A goal is to improve the clarity of function and variable names. In general using longer, more descriptive names is preferred over cryptic short ones.
Functions that return a physical quantity should have the units listed in a comment at the top of the function.
A variable is accessible to some part of the code (the scope) that depends on where it is declared. Minimizing a variable's scope means reducing the number of lines of code that can alter its value, which makes it easier for the programmer (and the compiler) to correctly reason about what the variable contains as the program runs. This is especially important when working on a multithreaded code. Globally-scoped variables (declared inside a header file) are accessible from anywhere in the program, and should be avoided where possible. Variables declared in a source file (outside of any functions) will have file scope, while variables declared inside a C++ block between { and } will exist only within their enclosing block.
For example, the following code:
for (int upperion = 0; upperion < nions; upperion++)
{
printout("upperion = %d", upperion);
}
int lowerion = 3;
printout("lowerion = %d", upperion); // syntax error: ion is out of scope herecould be improved by reducing the scope of upperion:
int ion;
for (upperion = 0; upperion < nions; upperion++)
{
printout("upperion = %d", upperion);
}
int lowerion = 3;
printout("lowerion = %d", upperion); // logical error but valid syntaxNot only do we eliminate an extra line of code, but the logical error on the last line (using upperion instead of lowerion) is now a syntax error that the compiler will detect and then abort the compilation. With fewer variables available to any line of code, the chance of accidentally using an incorrect one that affects a running simulation is reduced.
Assertions will crash the code at runtime if a certain conditions is not true, which is far better than the simulation continuing to run while silently producing nonsense output. Typically useful conditions are things like an ion/element/cell index being beween zero and the maximum valid index, and physical quantities having a finite value and not being negative. In ARTIS, we define two types of assertions, assert_always() and assert_testmodeonly(). assert_always() should be used for non-performance critical code, such as startup routines, and once-per timestep operations. assert_testmodeonly() can be used anywhere in the code (such as packet propagation) without slowing down real simulations, as they are only checked when the testmode is enabled (such as GitHub actions automated tests).
This kind of error checking is why using getter and setter functions to access local variables (although they clutter the function list) can be better than using a global variable.
Combining the strategies of minimizing variable scope with assertions for error checking, we can mediate global access to file-scope (static) variables using getter and setter functions, as in the example below.

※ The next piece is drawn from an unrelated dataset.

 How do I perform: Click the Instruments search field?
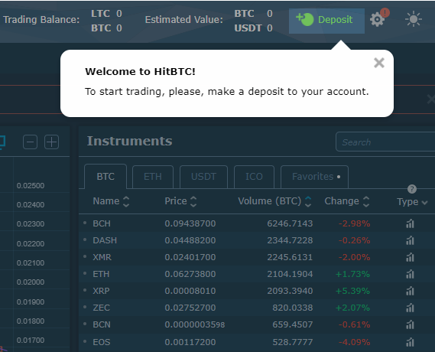[385, 142]
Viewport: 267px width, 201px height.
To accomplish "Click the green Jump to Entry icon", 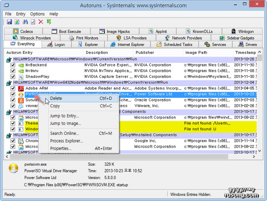I will pos(49,22).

static double ni56_massfraction = -1; // only this source file can directly access the variable
// the following two functions would declared in the header file, so any part of the code can use them
void set_ni56_massfraction(const double newmassfrac)
{
assert_always(newmassfrac >= 0);
assert_always(newmassfrac <= 1.);
ni56_massfraction = newmassfrac;
}
double get_ni56_massfraction(void)
{
assert_always(newmassfrac >= 0);
assert_always(newmassfrac <= 1.);
return ni56_massfraction;
}Unlike the alternative of defining a global variable, this code will prevent two kinds of errors: setting the mass fraction to an incorrect value (not between 0 and 1.), and accessing the variable before it has been initialised with a valid value (the initial value of -1 will be detected as an error).